Buchanan irguió la espalda, juntó las palmas de las manos y se aclaró la garganta. Nunca le había contado esto a nadie, ni siquiera a Faith. Tal vez hubiera llegado el momento. Parecería una locura, pero por lo menos Rusty no lo iría contando por ahí.

– Tengo un sueño que se repite. En el sueño, Estados Unidos continúa enriqueciéndose y engordando sin parar. Es el lugar donde un deportista consigue cien millones de dólares por botar una pelota, una estrella de cine gana veinte millones por actuar en una película mala y una modelo obtiene diez millones por pasearse en ropa interior. Donde un joven de diecinueve años puede ganar miles de millones de dólares en opciones sobre acciones utilizando Internet para vendernos más cosas que no necesitamos con más rapidez que nunca. -Buchanan se calló y se quedó con la mirada perdida por unos instantes-. Y donde un cabildero gana lo suficiente para comprarse un avión. -Volvió a posar los ojos en Ward-. Seguimos acaparando la riqueza del mundo. Si alguien se interpone en nuestro camino, lo aplastamos, de cien maneras distintas, mientras les vendemos el mensaje de las maravillas de Estados Unidos. Es la única superpotencia que queda en el mundo, ¿no?

»Luego, poco a poco, el resto del planeta se despierta y se da cuenta de lo que somos: un fraude. Entonces empiezan a volverse contra nosotros. Se acercan en balsas y aviones de hélices y sabe Dios qué más. Primero a miles, luego a millones y después a miles de millones. Y nos barren. Nos tiran por alguna cañería y nos hacen desaparecer para siempre. A ti, a mí, a los deportistas, a las estrellas de cine, a las supermodelos, Wall Street, Hollywood y Washington. La tierra de la fantasía.

Ward lo observaba con ojos bien abiertos.

– Dios mío, ¿sueño o pesadilla?

Buchanan le clavó una mirada severa.

– Dímelo tú.

– Es tu país, lo tomas o lo dejas, Danny. Ese lema tiene parte de verdad. No somos tan malos.

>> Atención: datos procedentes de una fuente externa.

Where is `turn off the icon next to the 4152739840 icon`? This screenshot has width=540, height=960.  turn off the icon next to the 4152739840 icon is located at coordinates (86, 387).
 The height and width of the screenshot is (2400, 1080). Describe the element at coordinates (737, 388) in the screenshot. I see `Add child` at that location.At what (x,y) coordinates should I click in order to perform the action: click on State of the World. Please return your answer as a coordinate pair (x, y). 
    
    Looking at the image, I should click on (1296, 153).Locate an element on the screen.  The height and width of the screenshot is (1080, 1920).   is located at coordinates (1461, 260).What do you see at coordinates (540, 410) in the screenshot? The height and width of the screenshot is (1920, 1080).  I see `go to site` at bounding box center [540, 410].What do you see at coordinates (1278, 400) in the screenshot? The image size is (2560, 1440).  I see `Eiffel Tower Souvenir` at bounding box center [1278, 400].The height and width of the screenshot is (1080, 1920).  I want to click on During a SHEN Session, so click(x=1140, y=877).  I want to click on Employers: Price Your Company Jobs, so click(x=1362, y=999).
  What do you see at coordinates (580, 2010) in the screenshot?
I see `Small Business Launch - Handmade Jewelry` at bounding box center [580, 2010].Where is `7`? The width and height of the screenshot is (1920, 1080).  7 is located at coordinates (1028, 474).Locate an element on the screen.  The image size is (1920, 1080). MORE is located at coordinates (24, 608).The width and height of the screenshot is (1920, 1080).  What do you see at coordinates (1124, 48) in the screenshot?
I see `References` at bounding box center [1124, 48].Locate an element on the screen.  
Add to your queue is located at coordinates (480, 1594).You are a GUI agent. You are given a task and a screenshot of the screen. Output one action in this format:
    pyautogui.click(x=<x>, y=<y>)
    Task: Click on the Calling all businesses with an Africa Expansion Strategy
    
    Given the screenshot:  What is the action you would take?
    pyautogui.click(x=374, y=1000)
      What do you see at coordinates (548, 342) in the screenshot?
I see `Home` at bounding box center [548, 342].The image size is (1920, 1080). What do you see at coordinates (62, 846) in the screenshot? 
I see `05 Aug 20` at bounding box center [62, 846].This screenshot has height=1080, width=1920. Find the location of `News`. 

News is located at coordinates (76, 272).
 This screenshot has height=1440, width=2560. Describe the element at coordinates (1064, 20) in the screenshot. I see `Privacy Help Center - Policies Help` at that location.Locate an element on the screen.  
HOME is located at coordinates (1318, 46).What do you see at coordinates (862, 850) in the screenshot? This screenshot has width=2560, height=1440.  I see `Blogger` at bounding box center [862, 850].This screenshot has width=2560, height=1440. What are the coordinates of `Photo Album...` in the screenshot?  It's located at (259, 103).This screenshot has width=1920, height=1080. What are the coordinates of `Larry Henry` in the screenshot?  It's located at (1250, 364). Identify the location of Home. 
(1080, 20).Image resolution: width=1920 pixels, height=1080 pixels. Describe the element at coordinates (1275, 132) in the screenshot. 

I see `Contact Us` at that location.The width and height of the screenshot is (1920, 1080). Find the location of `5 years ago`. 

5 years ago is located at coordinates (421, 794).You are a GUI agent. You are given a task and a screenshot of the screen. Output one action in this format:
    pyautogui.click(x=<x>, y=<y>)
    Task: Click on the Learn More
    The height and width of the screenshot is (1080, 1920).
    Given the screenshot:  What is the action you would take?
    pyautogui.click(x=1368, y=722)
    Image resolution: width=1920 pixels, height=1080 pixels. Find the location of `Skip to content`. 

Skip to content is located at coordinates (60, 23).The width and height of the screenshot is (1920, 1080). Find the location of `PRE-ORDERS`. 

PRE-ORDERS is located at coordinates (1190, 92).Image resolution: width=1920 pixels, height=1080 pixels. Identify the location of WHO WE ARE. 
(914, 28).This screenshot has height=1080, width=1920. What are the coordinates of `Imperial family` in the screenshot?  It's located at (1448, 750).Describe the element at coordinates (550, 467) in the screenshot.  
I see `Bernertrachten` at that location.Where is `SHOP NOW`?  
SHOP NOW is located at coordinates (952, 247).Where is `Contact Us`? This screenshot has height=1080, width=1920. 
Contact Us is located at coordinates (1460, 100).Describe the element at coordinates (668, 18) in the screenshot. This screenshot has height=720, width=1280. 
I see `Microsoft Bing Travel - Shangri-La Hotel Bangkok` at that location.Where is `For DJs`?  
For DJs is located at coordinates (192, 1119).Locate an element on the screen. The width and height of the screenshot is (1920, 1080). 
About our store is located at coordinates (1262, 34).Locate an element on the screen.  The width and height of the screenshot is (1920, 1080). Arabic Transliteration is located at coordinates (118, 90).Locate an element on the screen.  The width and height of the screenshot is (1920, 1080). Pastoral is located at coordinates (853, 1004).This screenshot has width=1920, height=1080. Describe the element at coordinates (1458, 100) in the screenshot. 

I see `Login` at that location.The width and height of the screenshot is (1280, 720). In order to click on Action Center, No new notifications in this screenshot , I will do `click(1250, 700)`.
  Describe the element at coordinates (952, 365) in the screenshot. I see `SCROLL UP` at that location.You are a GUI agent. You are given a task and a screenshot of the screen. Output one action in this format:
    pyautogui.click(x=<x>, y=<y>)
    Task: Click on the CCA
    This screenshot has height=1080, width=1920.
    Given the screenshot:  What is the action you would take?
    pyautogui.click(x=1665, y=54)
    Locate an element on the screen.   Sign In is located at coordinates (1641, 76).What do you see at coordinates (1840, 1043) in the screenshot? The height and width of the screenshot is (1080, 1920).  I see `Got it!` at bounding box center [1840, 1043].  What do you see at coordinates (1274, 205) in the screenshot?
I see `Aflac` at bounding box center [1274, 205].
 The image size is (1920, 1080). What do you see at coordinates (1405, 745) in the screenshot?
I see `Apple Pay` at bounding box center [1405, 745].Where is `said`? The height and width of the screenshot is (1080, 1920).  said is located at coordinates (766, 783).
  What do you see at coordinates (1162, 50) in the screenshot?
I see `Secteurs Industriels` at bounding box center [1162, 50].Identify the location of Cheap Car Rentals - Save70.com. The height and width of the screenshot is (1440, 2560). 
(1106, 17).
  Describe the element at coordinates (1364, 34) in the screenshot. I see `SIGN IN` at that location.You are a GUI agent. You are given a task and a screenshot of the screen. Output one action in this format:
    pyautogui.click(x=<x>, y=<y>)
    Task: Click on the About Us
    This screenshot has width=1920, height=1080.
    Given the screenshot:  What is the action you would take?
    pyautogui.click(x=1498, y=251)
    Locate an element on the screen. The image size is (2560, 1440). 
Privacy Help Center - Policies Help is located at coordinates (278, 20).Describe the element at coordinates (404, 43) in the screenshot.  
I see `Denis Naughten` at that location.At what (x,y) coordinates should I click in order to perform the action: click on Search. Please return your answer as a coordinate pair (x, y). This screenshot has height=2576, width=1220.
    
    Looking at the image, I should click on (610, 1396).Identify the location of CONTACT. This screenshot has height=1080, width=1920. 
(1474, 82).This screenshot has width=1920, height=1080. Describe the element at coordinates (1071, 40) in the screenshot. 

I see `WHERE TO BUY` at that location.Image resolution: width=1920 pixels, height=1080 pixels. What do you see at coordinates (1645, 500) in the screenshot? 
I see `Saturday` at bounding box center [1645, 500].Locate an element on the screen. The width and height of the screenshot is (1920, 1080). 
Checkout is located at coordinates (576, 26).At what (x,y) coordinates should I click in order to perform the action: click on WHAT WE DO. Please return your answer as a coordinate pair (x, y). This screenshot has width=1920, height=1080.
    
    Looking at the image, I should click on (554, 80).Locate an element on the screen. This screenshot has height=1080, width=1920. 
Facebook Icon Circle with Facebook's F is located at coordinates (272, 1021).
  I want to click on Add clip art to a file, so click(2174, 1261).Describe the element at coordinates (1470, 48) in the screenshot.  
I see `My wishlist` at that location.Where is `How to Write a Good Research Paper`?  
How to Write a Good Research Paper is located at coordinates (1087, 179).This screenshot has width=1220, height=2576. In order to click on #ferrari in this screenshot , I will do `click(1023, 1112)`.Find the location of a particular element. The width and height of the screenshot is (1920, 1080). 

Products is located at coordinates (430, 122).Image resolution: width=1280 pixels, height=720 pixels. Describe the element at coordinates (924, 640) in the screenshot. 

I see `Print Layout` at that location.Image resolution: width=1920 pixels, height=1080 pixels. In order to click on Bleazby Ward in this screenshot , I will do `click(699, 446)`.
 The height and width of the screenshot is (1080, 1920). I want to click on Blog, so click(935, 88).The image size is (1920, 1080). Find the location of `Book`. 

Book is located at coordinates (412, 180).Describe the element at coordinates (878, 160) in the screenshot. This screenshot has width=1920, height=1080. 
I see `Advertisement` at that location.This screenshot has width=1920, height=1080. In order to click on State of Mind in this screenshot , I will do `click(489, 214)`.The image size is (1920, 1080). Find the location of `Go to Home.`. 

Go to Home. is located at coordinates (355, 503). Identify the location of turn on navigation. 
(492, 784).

– También absorbemos una parte desproporcionada de la riqueza y la energía del mundo. Contaminamos más que cualquier otro país. Destrozamos las economías extranjeras sin siquiera mirar atrás. Sin embargo, por un montón de razones importantes y nimias que no sabría explicar, amo a mi país. Por eso me atormenta tanto esta pesadilla. No quiero que se haga realidad. Pero cada vez me cuesta más conservar la esperanza.

– Si es así, ¿por qué lo haces?

Buchanan contempló de nuevo la vieja fotografía.

– ¿Quieres una respuesta sucinta o filosófica? -dijo.

– ¿Qué tal si me dices la verdad?

Buchanan miró a su viejo amigo.

– Lamento profundamente no haber tenido hijos -empezó a decir con voz pausada-. Un buen amigo mío tiene doce nietos. Me contó que había asistido a la reunión de la asociación de padres en la escuela de una de sus nietas. Yo le pregunté que por qué se molestaba en ir. «¿No es cosa de los padres?», le dije. ¿Sabes qué me contestó? Que, teniendo en cuenta cómo está el mundo, tenemos que pensar en lo que pasará cuando nosotros no estemos. Más allá de la vida de nuestros hijos, de hecho. Es nuestro derecho, nuestra obligación; eso es lo que me dijo. -Buchanan alisó la servilleta-. Así que quizá haga lo que hago porque la suma de las tragedias del mundo supera a la de las alegrías. Y eso no es justo. -Guardó silencio por unos segundos mientras se le humedecían los ojos-. Aparte de eso, no tengo la menor idea.